C. The Estimations of Grace by the Smug – v. 7

  • The crowd that had prevented Zaccheus from seeing Jesus now noticed Zaccheus and the exchange between him and Jesus.
  • The intensity of their hostility toward Zaccheus is turned toward Jesus for the grace that He shows to Zaccheus – “When they saw it, they all began to grumble, saying, ‘He has gone to be the guest of a man who is a sinner.’”
  • Instead of saying – “Wow what grace is this? That the Christ would extend grace to such sinners – what a wonderful Savior,” they indicted Jesus for daring to show grace to a sinner.
  • Legalists view grace with disdain and dismissal as unjust, too easy, or presumptuous because a person who receives grace has not merited forgiveness – not knowing that “the just shall life by faith” – cp. Romans 9:30-32; Galatians 3:11.

Application:

  1. Why is grace so difficult to appreciate by sinners unaffected by it?
  2. Have you ever questioned God’s wisdom in giving grace to someone … what does this teach you about your concept of grace vs merit?

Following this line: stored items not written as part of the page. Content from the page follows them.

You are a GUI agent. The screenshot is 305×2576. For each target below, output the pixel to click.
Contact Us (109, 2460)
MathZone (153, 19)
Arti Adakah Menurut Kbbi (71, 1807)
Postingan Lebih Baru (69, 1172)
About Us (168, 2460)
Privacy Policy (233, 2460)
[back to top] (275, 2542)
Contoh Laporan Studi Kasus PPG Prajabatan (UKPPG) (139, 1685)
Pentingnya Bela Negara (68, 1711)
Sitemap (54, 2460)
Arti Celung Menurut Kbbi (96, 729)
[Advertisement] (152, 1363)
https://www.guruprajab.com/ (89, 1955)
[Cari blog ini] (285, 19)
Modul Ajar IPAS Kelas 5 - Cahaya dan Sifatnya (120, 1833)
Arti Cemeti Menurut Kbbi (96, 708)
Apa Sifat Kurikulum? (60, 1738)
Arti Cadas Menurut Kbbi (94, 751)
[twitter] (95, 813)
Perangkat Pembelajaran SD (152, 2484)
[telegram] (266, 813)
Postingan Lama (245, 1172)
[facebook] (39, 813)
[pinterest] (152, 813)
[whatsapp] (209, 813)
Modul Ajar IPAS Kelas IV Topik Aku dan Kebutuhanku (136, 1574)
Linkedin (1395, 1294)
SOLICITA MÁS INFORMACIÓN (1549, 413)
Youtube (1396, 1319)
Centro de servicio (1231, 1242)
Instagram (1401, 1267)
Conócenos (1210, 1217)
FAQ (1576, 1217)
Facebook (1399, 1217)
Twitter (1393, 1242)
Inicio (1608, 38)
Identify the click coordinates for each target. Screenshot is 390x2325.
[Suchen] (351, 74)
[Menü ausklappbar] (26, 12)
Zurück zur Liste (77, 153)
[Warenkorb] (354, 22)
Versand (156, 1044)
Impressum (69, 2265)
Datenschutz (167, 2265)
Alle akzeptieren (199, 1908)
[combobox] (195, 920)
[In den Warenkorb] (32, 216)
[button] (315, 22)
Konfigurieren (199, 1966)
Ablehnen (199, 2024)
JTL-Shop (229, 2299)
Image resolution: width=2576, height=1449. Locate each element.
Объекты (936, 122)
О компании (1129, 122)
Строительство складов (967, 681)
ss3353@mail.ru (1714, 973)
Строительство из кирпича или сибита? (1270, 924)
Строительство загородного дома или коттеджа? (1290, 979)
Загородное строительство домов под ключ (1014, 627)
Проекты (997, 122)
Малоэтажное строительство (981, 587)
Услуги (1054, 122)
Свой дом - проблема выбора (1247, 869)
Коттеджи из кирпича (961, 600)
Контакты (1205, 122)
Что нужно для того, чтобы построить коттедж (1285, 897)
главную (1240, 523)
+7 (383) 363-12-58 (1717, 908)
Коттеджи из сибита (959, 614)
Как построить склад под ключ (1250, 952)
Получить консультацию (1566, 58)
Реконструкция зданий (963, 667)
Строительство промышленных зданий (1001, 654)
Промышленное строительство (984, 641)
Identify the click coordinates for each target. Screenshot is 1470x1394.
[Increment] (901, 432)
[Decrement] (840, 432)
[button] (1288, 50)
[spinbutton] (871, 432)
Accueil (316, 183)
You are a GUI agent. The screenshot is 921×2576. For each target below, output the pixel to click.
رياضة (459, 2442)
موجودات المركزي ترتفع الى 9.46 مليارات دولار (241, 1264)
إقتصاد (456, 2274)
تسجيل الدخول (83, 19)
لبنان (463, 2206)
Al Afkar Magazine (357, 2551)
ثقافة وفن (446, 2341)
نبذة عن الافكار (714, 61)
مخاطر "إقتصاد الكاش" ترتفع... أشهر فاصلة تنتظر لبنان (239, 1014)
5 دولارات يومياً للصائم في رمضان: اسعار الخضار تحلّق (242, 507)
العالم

III. The Salvation Wrought by the Savior – 19:8-10

A. The Confirmation of Salvation – vv. 8-9

  • “Luke does not describe the Lord’s presentation of the gospel to Zaccheus, or his response. But the salvation of the man is evident from the transformation of his life, which revealed itself in that part of his life where his sin was most openly manifested.” 
  • We are told “Zaccheus stopped and said to the Lord, ‘Behold Lord, half of my possessions I will give to the poor, and if I have defrauded anyone of anything, I will give back four times as much.’”
  • Several factors demonstrate the regenerated life that Zaccheus had gained through faith in Jesus:
  1. He testified: “stopped” [σταθεὶς] – literally means to stand or to take a stand; it can mean “to validate something that is in force or in practice.”
  2. He confessed Jesus as Lord: “… and said to the Lord, ‘Behold Lord …’” - cp. Romans 10:9-10.
  3. He repented: “… half of my possessions I will give to the poor …,” – cp. 1 John 3:17.
  4. He provided restitution: “… and if [since] I have defrauded anyone of anything, I will give back four times as much.” – cp. Exodus 22:1.
  • It is important that we recognize that he is not saved through these things, but his faith is demonstrated as real through these things and one is always saved through faith alone in Christ alone.
  • Because of his faith, “Jesus said to him, ‘Today salvation has come to this house …’”
  • “salvation has come” [ἐγένετο] (Aor. Mid. Ind.) – salvation has fully and finally done its own work in this house and the matter of Zaccheus’ salvation is settled. 
  • The salvation that resulted from faith occurred demonstrating that Zaccheus was “he, too, is a son of Abraham” – a true Jew – cp. Romans 2:28-29.

B. The Credit for Salvation – v. 10

  • Lest we become confused re: who is to be credited with salvation – the Lord clarifies it for us: “For the Son of Man has come to seek and to save that which was lost.”
  • Jesus here declares that He alone is the Savior and is the One who is to be credited with the salvation that men know – the reason He came.
  1. He came “to seek” [ζητέω] – look for or to find something – cp. Luke 15 – the shepherd seeking lost sheep; woman seeking lost coin; father seeking lost son.
  2. He came “to save” [σῴζω] – to rescue from harm – in this case, from the harm of God’s wrath – God the Son saves us from the wrath of God.
  • There is no one who seeks after God without the work of grace being present to quicken them to faith – Romans 3:11; Genesis 3:8-9.
  • It is only when a “lost” person for whom God is seeking is stirred by God – drawn by the Father to the Son – will they have interest in Jesus Christ – 1 John 4:19; Jeremiah 29:13; Amos 5:4; Matthew 6:33.

Application:

  1. Think through the responses caused by Zaccheus’ faith … have all of these been seen in your life? 
  2. What does realizing that you didn’t choose God, but that He chose you have on your worship? 

So What?

The severity of your sin is irrelevant to God’s willingness to save you.

Grace causes a sinner’s craving to know Jesus.

When you are drawn to Christ through grace, you abandon self-interest and seek the interests of Jesus.

The impact of saving grace is instantaneous and immediate; conversion is radical.

If you are lost today, know that Jesus is seeking you in order to save you.